Halt in Funding Tuberculosis Treatment A Threat to Global Progress; WHO Warns
The World Health Organization (WHO) has raised the alarm over the devastating impact of 2025 funding cuts on global tuberculosis (TB) programs, particularly in low- and middle-income countries (LMICs) that rely heavily on international aid.
In a statement issued Thursday in Abuja, WHO warned that the cuts stemming from reduced U.S. government contributions could jeopardize TB care in 18 high-burden countries, where 89% of the expected U.S. funding was critical for sustaining prevention, testing, and treatment services.
According to WHO, the African region will bear the brunt of the funding disruptions, followed by the Southeast Asian and Western Pacific regions.
For over two decades, TB programs have saved 79 million lives, preventing an estimated 3.65 million deaths in 2024 alone. However, these gains were made possible through substantial foreign aid, particularly from the U.S. Agency for International Development (USAID) which has historically provided $200-$250 million annually in bilateral funding for TB response.
With the U.S. government’s contribution accounting for one-quarter of all international TB donor funding, the cuts could reverse decades of progress, leaving millions, especially the most vulnerable, at grave risk.
Dr. Tereza Kasaeva, WHO’s Director of the Global Programme on TB and Lung Health, stressed that disruptions to TB services, whether financial, political, or operational,, could have fatal consequences for millions worldwide.
“The COVID-19 pandemic proved this, as service interruptions led to over 700,000 excess TB deaths between 2020 and 2023 due to inadequate social protection measures,” she said.
“Without immediate action, the global fight against TB is in jeopardy. Our response must be swift, strategic, and fully resourced to protect vulnerable populations and sustain progress toward ending TB.”
According to early reports from the 30 highest TB-burden countries, funding withdrawals are already dismantling essential services, leading to:
Health workforce crisis – Thousands of health workers in high-burden countries are facing layoffs, while technical assistance roles are being suspended, crippling national TB programs.

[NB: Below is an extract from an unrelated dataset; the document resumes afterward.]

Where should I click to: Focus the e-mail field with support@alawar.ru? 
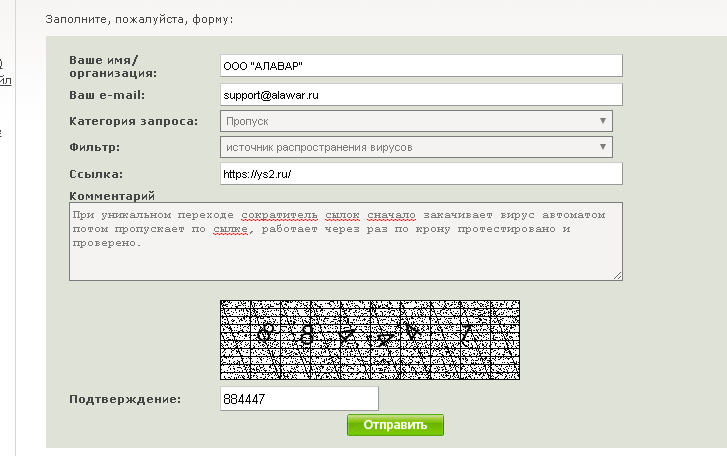(x=420, y=94)
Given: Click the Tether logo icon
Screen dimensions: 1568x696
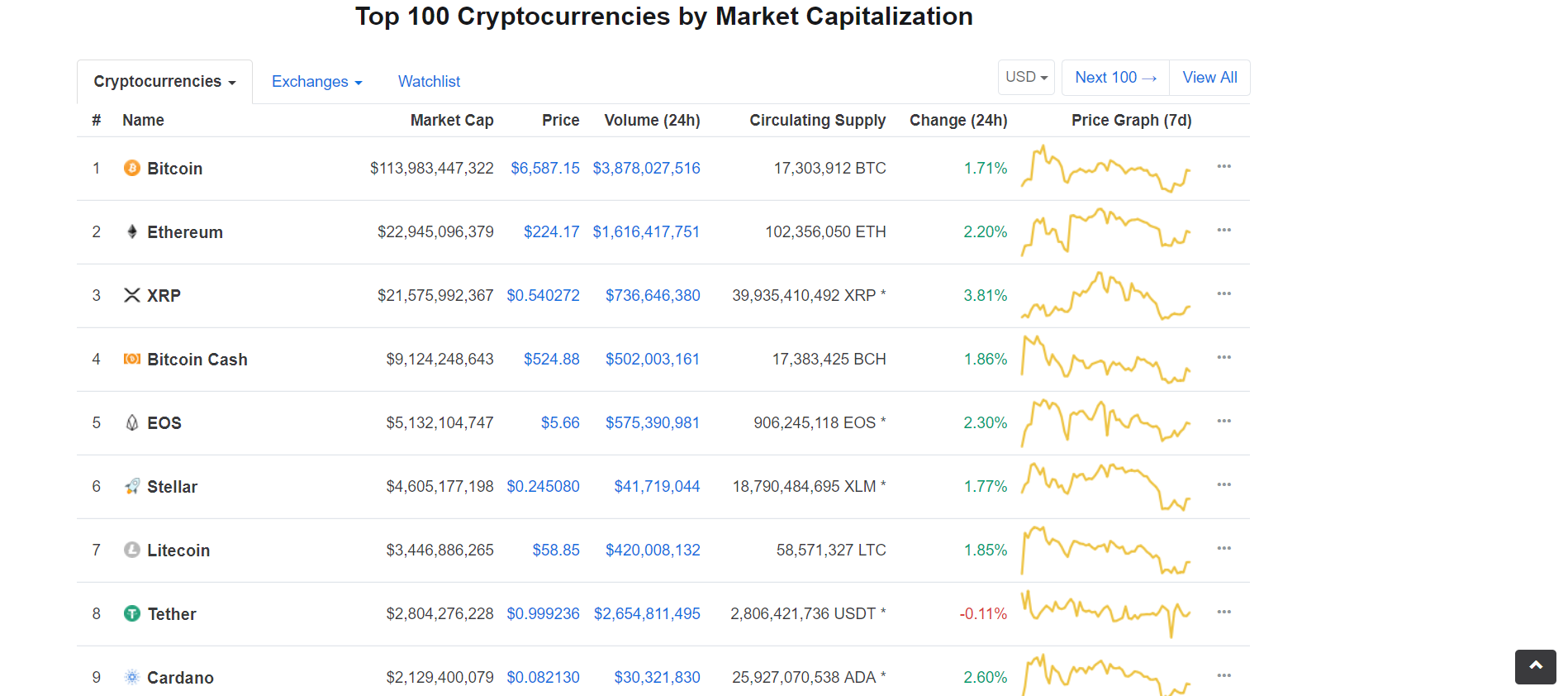Looking at the screenshot, I should 131,614.
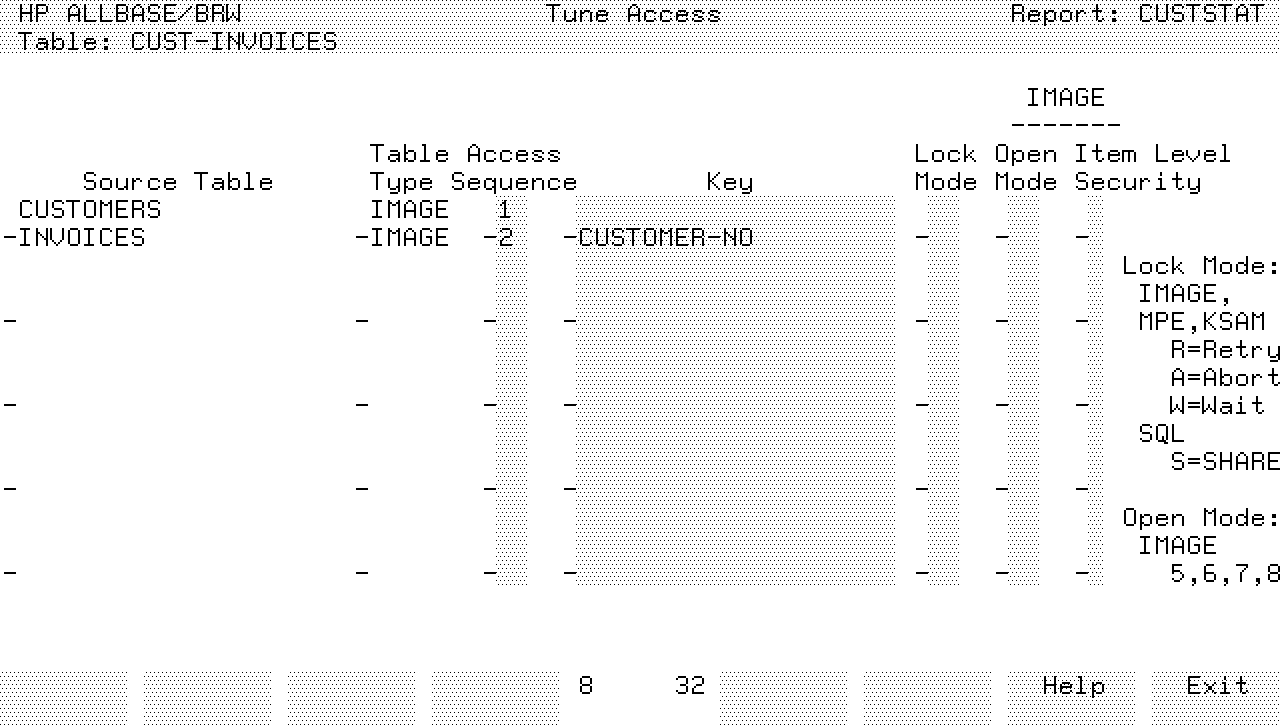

Drug supply chain disruptions – Staff suspensions, funding gaps, and data failures are breaking down TB treatment and prevention supply chains.
Severe laboratory disruptions – Delays in sample transportation, shortages of essential testing materials, and procurement failures are halting diagnostic efforts.
Breakdown of TB data and surveillance systems – Routine reporting and drug resistance monitoring is collapsing, making it harder to track and respond to TB outbreaks.
Reduced community engagement – Active case finding, screening, and contact tracing efforts are deteriorating, increasing TB transmission risks.
In addition to programmatic disruptions, USAID, the world’s third-largest TB research funder, has halted all its funded trials, dealing a severe blow to ongoing TB research and innovation.
WHO, mandated by Heads of State, continues to lead global efforts toward achieving the “End TB” targets for 2027 and 2030. However, the organization warns that without immediate financial interventions, these systemic failures will cripple TB prevention and treatment efforts, reverse decades of progress, and endanger millions of lives.
The world now faces a critical moment in the fight against TB. Sustained funding, renewed global commitments, and urgent policy action will be essential to prevent a full-scale global TB crisis.